Reviewing Editor: Anne Keitel, University of Dundee

Decisions are customarily a result of the Reviewing Editor and the peer reviewers coming together and discussing their recommendations until a consensus is reached. When revisions are invited, a fact-based synthesis statement explaining their decision and outlining what is needed to prepare a revision will be listed below. The following reviewer(s) agreed to reveal their identity: Marlies Gillis, Fabian Schmidt.

Revise and Re-review

The reviewers and editor agreed that this is an interesting and important study. However, several issues were brought up by the reviewers, many of these will help to make the interpretation of results more robust. These can be summarised as follows:

1) Provide results of analysis when the MoCA scores are used as continuous variable and consider changing this in the manuscript to avoid dichotomisation. Also explore MoCA subscales.

2) Test for evidence for the null hypothesis.

3) Avoid computing effects on average channel data, for example by using cluster based permutation test.

You will find these main issues as well as additional comments in the unabridged reviewer comments below. Please address all comments in a point-by-point manner.

*****

Reviewer #1 - Advances the Field (Required)

This study delves into how mild cognitive impairment impacts auditory processing, using various measures derived from AEP, FFR, or TRF analysis. Surprisingly, the findings reveal no significant alterations in auditory processing associated with the development of cognitive impairment.

The study's limitations lie in the absence of a more challenging cognitive task, like assessing speech in noisy environments, and in dividing participants into two groups based solely on a MoCA score of 26. Nevertheless, the discussion navigates and addresses these limitations.

While the study did not yield statistically significant findings, I believe it's crucial to publish these results to combat publication bias.

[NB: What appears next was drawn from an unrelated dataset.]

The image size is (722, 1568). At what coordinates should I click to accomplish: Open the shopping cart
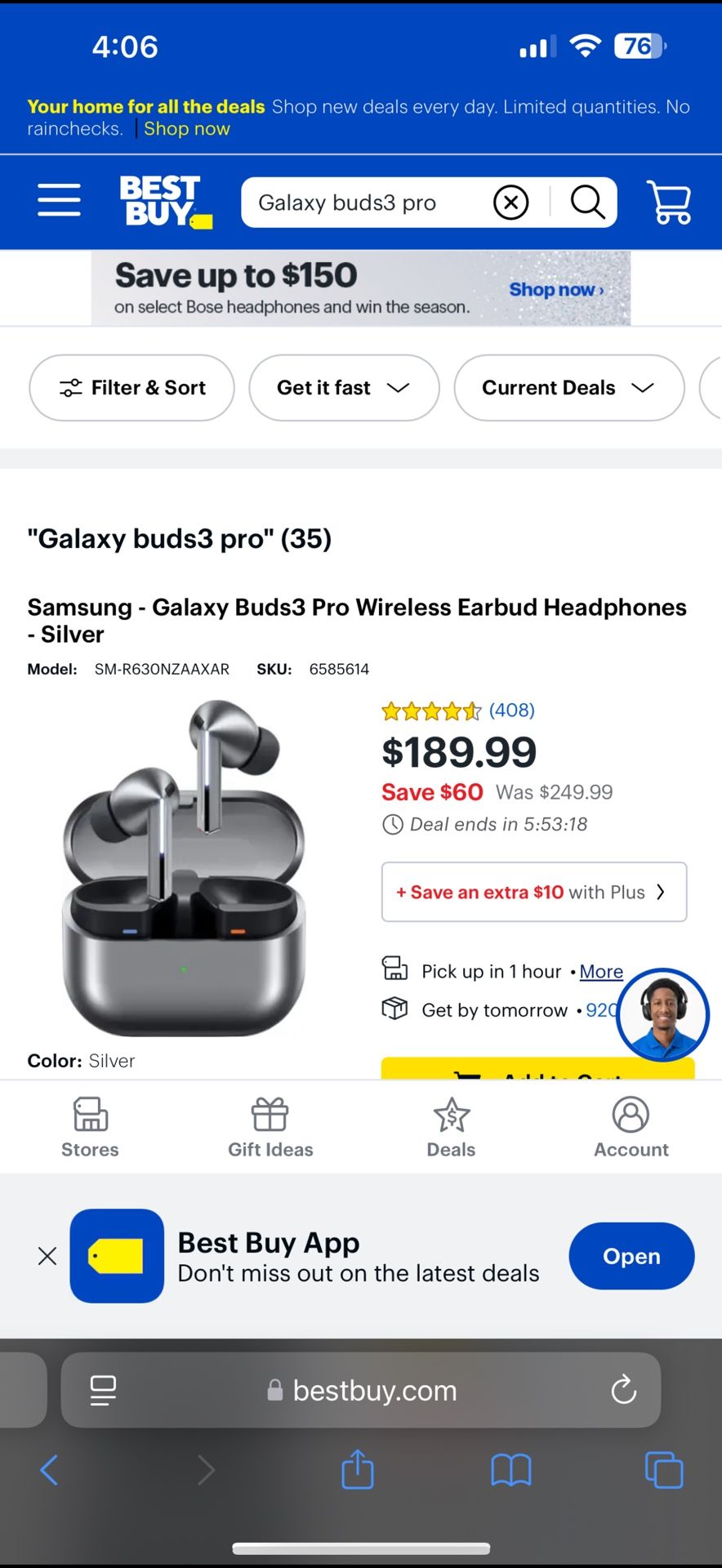coord(669,202)
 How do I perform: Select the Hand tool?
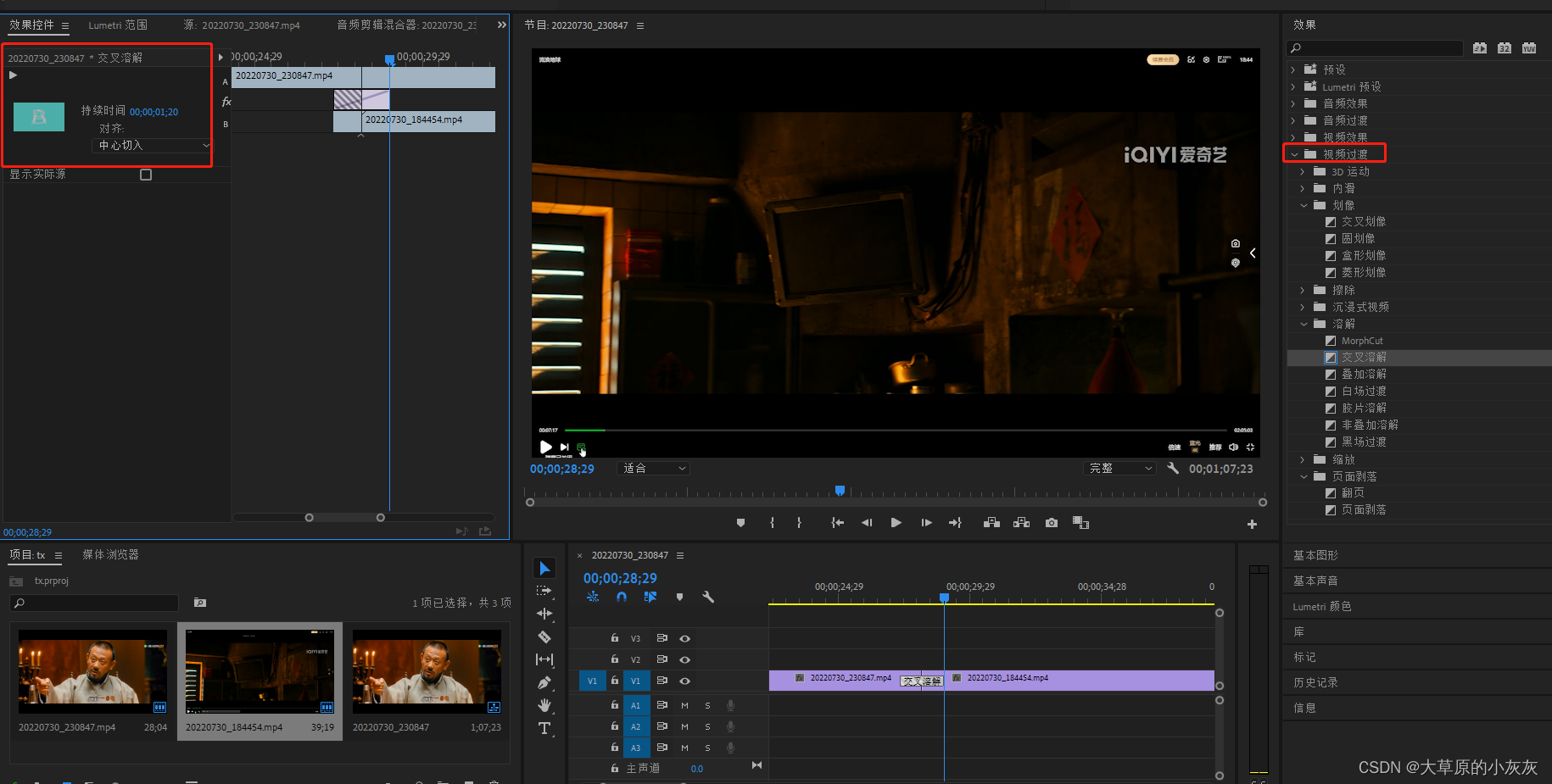point(544,705)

Although I have no major critiques, there are several minor points and additional questions that arise out of curiosity.

Reviewer #1 - Statistics

Looks done well (although I have no experience with GLMs)

Reviewer #1 - Extended Data

The link to the code was made unavailable, hence, this was not checked.

Reviewer #1 - Software Comments

The link to the code was made unavailable, hence, this was not checked.

Reviewer #1 - Concerns about human or animal subjects

No concerns

Reviewer #1 - Comments to the Authors (Required)

This study delves into how mild cognitive impairment impacts auditory processing, using various measures derived from AEP, FFR, or TRF analysis. Surprisingly, the findings reveal no significant alterations in auditory processing associated with the development of cognitive impairment.

The study's limitations lie in the absence of a more challenging cognitive task, like assessing speech in noisy environments, and in dividing participants into two groups based solely on a MoCA score of 26. Nevertheless, the discussion navigates and addresses these limitations.

While the study did not yield statistically significant findings, I believe it's crucial to publish these results to combat publication bias. Although I have no major critiques, there are several minor points and additional questions that arise out of curiosity.

1) Age and Hearing Capacity Effects:

- Have you observed any variations in AEP/TRF peak latencies based on age or hearing capacity in your study? Gillis et al. showed age-related neural tracking changes. Do you think similar patterns might emerge in your data?

- Considering Gillis et al. used tasks like Stroop and RST to express cognition, do you anticipate different outcomes if a more comprehensive cognitive screening, incorporating tasks like Stroop and RST, were included in your study?

Source: Gillis, M., Kries, J., Vandermosten, M., & Francart, T. (2023). Neural tracking of linguistic and acoustic speech representations decreases with advancing age. NeuroImage, 267, 119841

2) Detailed Analysis of MoCA Scores:

- Have you explored different domains within the MoCA scale to understand if specific domains (e.g., attention or working memory) might better explain the observed effects in your data?

- Could a more comprehensive assessment beyond MoCA provide a clearer understanding of cognitive status, considering MoCA might offer a relatively broad view?

3) MoCA Score as a Continuous Variable and Test Reliability:

- What might be the impact if MoCA scores were considered as a continuous variable rather than solely for group discrimination? The discussion mentioned scores around 26 being ambiguous. Could treating MoCA as a continuous scale might be more insightful?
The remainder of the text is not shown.